For economy of exposition only, suppose 2 agents and a finite set of possible outcomes, ${A}$. Suppose, also the same type space, ${\{1, \ldots, m\}}$ for both. Let ${f(\cdot)}$ be the density function over types. To avoid clutter, assume the uniform distribution, i.e., ${f(\cdot) = \frac{1}{m}}$. Nothing in the subsequent analysis relies on this.

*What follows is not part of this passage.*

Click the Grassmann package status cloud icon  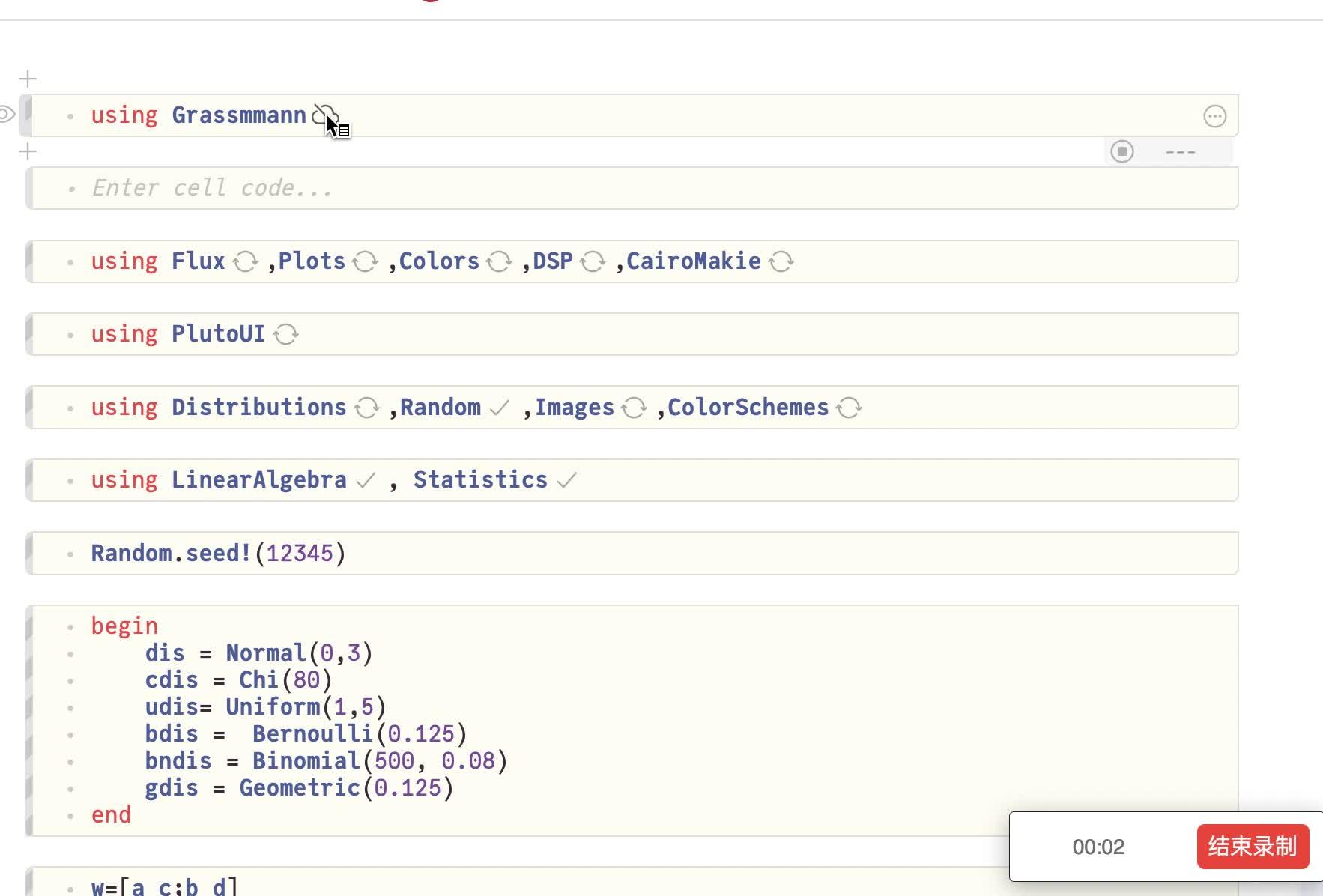[323, 115]
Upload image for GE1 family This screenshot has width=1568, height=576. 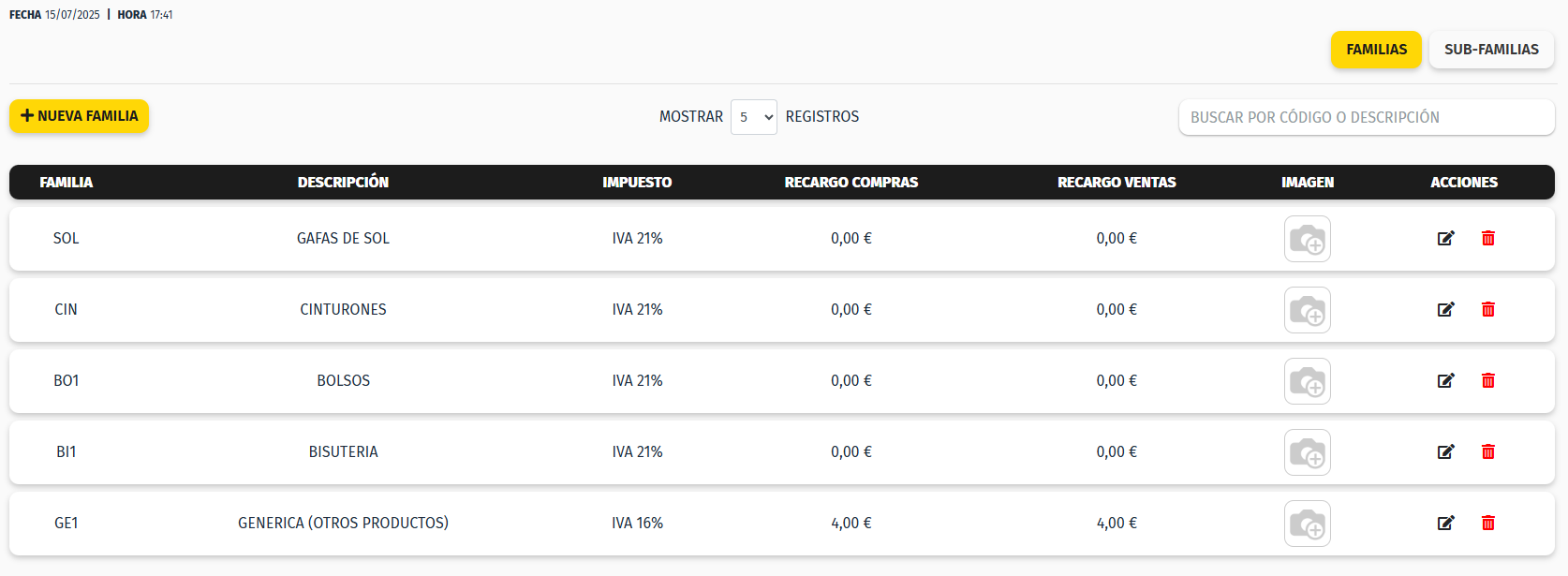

When agent 1 reports type ${s}$ and agent 2 reports type ${t}$, denote by ${z_r(s,t) }$ the probability that outcome ${r \in A}$ is selected. The ${z}$‘s must be non-negative and satisfy ${\sum_{r \in A}z_r(s,t) = 1.}$

Associated with each agent ${i}$ is a vector ${\{a_{ir}\}_{r \in A}}$ that determines, along with her type, the utility she enjoys from a given allocation. In particular, given the allocation rule ${z}$, the utility that agent ${1}$ of type ${t}$ enjoys when the other agent reports type ${s}$ is ${\sum_{r \in A}ta_{1r}z_r(t,s).}$ A similar expression holds agent 2.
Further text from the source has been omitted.